**Directions**. Show every line of the items that contains the word "Download".

==== Records shown

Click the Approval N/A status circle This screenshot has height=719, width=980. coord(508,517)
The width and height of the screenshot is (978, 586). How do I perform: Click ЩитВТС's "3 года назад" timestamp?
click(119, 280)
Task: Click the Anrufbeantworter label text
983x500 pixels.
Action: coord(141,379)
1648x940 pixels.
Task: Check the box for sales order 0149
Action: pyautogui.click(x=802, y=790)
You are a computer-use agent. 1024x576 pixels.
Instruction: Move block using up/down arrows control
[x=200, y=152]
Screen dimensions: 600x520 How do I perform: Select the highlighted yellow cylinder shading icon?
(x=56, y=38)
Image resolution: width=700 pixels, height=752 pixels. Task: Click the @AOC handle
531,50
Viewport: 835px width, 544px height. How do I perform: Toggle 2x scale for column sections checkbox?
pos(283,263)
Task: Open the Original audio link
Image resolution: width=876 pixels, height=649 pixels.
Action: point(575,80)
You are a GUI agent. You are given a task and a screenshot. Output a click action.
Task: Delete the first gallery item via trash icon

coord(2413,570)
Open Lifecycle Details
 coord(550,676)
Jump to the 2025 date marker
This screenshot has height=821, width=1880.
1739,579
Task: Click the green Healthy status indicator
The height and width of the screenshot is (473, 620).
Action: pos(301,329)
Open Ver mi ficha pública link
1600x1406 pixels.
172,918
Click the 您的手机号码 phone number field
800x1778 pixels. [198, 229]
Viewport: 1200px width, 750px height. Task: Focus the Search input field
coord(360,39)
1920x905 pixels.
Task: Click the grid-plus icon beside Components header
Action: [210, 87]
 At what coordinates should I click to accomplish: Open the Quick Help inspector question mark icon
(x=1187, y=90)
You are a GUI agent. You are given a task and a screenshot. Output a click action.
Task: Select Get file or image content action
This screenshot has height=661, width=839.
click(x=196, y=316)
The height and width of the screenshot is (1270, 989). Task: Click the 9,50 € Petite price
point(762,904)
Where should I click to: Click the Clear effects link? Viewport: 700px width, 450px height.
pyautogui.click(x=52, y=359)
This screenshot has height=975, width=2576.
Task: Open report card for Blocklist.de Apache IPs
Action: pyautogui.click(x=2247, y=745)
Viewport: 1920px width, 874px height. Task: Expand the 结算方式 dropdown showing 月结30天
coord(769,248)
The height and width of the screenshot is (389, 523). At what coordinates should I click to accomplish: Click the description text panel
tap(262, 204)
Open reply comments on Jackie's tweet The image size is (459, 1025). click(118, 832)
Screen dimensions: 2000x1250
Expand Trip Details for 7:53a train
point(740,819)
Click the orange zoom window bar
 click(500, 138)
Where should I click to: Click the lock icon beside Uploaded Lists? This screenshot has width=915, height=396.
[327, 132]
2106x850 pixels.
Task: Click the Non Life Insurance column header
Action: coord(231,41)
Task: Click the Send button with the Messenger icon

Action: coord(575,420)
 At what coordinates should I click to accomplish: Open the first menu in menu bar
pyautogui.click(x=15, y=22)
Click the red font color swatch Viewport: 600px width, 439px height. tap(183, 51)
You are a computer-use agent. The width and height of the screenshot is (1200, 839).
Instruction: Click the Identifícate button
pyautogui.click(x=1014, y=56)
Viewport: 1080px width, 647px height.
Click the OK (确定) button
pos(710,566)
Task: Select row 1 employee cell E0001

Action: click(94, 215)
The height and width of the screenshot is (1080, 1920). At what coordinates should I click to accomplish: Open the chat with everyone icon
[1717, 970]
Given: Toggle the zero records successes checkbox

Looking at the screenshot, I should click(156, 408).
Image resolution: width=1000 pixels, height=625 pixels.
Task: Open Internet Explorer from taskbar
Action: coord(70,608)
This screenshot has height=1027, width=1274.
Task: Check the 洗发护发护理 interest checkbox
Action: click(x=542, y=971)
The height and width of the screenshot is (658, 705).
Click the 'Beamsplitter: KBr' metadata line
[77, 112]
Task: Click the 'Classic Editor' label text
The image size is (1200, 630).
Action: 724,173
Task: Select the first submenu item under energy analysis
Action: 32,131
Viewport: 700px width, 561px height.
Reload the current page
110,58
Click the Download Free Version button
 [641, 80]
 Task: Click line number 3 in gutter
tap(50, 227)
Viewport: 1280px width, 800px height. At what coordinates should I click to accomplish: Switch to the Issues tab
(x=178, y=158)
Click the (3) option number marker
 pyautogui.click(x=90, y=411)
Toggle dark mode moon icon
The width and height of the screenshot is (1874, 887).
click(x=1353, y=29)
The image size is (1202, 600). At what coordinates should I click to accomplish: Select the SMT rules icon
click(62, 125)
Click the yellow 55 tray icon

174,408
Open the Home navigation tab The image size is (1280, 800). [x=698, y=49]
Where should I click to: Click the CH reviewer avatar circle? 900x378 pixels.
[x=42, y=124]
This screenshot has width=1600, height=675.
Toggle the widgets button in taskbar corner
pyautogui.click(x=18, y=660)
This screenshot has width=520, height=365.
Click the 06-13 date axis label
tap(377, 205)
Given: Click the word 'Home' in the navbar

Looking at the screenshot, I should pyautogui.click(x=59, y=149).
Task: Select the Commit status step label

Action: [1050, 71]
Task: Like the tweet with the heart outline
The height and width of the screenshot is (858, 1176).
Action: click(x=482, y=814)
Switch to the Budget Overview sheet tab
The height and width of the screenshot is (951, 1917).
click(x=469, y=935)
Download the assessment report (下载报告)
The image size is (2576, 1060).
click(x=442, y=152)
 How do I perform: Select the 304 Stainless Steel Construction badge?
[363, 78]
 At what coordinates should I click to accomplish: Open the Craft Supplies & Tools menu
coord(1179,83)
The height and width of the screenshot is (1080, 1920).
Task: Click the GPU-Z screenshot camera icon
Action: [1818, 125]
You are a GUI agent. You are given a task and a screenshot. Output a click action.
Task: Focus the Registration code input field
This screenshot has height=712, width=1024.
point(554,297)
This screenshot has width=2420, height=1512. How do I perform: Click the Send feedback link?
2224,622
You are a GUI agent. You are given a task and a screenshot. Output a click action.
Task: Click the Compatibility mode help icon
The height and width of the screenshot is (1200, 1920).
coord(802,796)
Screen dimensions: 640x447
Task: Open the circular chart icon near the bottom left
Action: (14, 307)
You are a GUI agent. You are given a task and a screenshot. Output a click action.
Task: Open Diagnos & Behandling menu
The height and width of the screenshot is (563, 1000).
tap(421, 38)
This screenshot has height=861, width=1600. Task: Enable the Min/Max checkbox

========

**Exercise solution**.
Click the Download Free Version button
Download the assessment report (下载报告)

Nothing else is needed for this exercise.